A population is a group that you are interested in knowing something about. A sample of a population is a selection of some members of that population. Random samples are samples made by randomly selecting members of a population.
To better understand Statistics: Random samples & comparing data sets…
LET’S BREAK IT DOWN!
Statistical questions yield various answers.
Statistical questions are questions where the answers vary. For example, if I ask, “How much does this dog weigh?” that is not a statistical question. There is only one possible answer: the correct weight. But if you ask many people “What kind of pet do you have?” you get a variety of answers. Emily and Amari are planning a field day for their school. They need to choose the sport to play. Her statistical question is “What sport do students want to play?” Try this yourself: Choose a statistical question. Ask some classmates your question.
Samples can be biased.
Emily and Amari need to decide how to get answers to their question. They could ask everyone in the school, but there are over 1,000 students! That would take a long time. They should only ask a sample of the school population. What if they ask everyone on the soccer team? That sample is biased; the soccer players will likely vote for soccer. Instead, Emily and Amari could sample people at lunchtime. Amari samples 10 people, and all of them selected baseball. That doesn’t make sense, because they know there are lots of people at school who like other sports.
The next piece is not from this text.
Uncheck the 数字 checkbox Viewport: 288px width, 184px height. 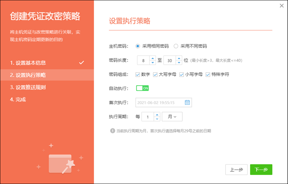138,75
Their sample size was too small, which can also make it biased. A good sample is random and has a large enough sample size. Try this yourself: A musician wants to know if people like his new song. He asks 5 people at his most recent concert. Is this a good sample?
You can compare datasets using line plots and means.
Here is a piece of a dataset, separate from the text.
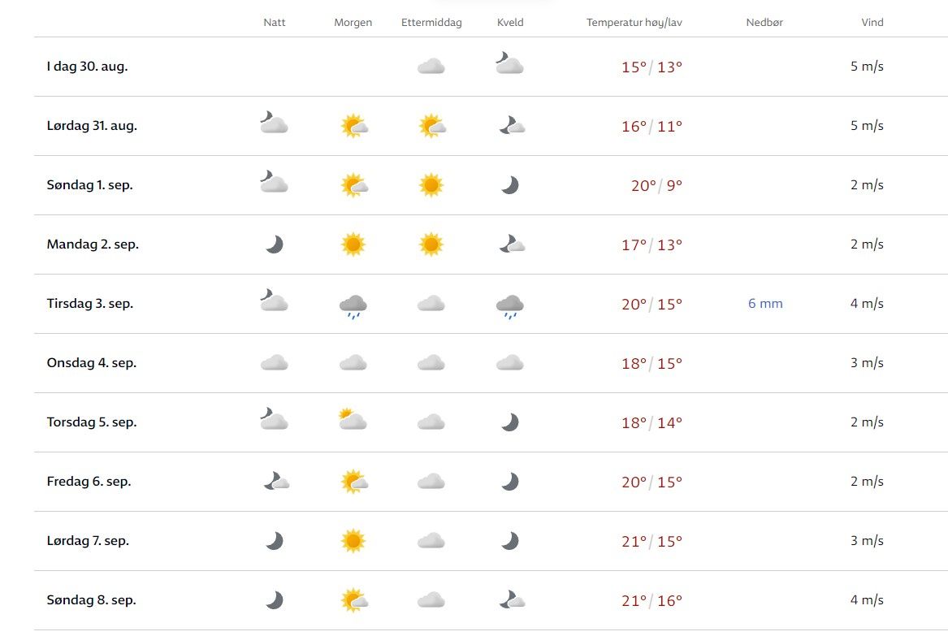Click the sun icon for Søndag 1. sep. afternoon
Image resolution: width=948 pixels, height=636 pixels.
point(431,185)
A team of scientists study lizards on a small island and want to know if there is a difference in lengths of male and female lizards. Since there are only about 100 lizards on the island, they sample 20 female and 20 male lizards. The scientists summarize their data in a line plot. You can describe a data set using measures of center, like mean, median, and mode. Amari calculates the mean of the female lizard lengths by adding all the measurements and dividing by the sample size. The mean length for females is 16 cm. The mean length for the male lizards is 20 cm. On the island, the male lizards are about 4 cm longer than the female lizards. You can also compare the data sets based on their range or median. The female lizard lengths are between 6 cm and 21 cm. The male lizard lengths are between 10 cm and 24 cm. What measure you use depends on what question you want to answer. Try this yourself: If another sample from the island has 4 lizards that measure 21 cm, 24 cm, 30 cm, and 10 cm, what is the mean?
A histogram shows the center and spread of data.
Two 7th grade classes made water rockets and measured how far the rockets went. Adesina uses histograms to compare the distances for each class's water rockets. A histogram is like a bar graph for continuous data. Along the bottom she makes bins for the distances traveled by the rockets, and the side has how many rockets went each distance. A histogram doesn't show the actual measures of center, like mean, median, and mode, but it does provide a useful visual of the data. Since graphs are meant to communicate information, the histogram does this well. Try this one yourself: Choose a statistical question whose answer is a distance or length. Gather data and display it in a histogram.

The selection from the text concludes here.